Before getting to the definition of the fraction of reliable links, let us focus on Poisson bipolar networks for illustration, with the following concrete parameters: link distance 1/4, path loss exponent 4, target SIR threshold θ=1, and the fading is iid Rayleigh. The link density is λ, and we use slotted ALOHA with transmit probability is p. In this case, the well-known expression for ps is

$\displaystyle p_{\text{s}}=\exp(-c\lambda p),$

where c=0.3084 is a function of link distance, path loss exponent, and SIR threshold. We note that if we keep λp constant, ps remains unchanged. Now, instead of just considering the typical link, let us consider all the links in a realization of the network, i.e., for a given set of locations of all transceivers. The video below shows the histogram of the individual link reliabilities for constant λp=1 while varying the transmit probability p from 1.00 to 0.01 in steps of 0.01. The red line indicates ps, which is the average of all link reliabilities and remains constant at 0.735. Clearly, the distribution of link reliabilities changes significantly even with constant ps – as surmised above, ps does not reveal how disparate the reliabilities are. The symbol σ refers to the standard deviation of the reliability distribution, starting at 0.3 at p=1 and decreasing to less than 1/10 of that for p=1/100.

Equipped with the blue histogram (or pdf), we can easily determine what fraction of links achieves a certain reliability, say 0.6, 0.7, or 0.8. These are shown in the plot below.
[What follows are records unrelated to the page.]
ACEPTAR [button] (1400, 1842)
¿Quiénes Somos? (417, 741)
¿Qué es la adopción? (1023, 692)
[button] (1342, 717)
It is apparent that for small p, due to the concentration of the link reliabilities as p→0, the fraction of reliable links tends to 0 or 1, depending on whether the reliability threshold is above or below the average ps .

So how do we characterize the link reliability distribution theoretically? We start with the conditional SIR ccdf at the typical link, given the point process:

$\displaystyle P_{\text{s}}=\mathbb{P}(\text{SIR}>\theta\mid\Phi).$

Then ps=E(Ps), with the expectation taken over the point process. Hence ps is the mean of the conditional success probability, and if we consider its distribution, we arrive at the link reliability distribution, shown in blue in the video above. Mathematically,

$\displaystyle F(\nu)=\mathbb{P}(P_{\text{s}}>\nu).$

where ν is the target reliability. This distribution is a meta distribution, since it is the distribution of a conditional distribution. In ergodic settings, it specifies the fraction of links that achieve an SIR of θ with reliability at least ν, which is exactly what we set out to quantify.
In conclusion: The fraction of reliable links is not given by the standard (mean) success probability; it is given by the meta distribution of the SIR.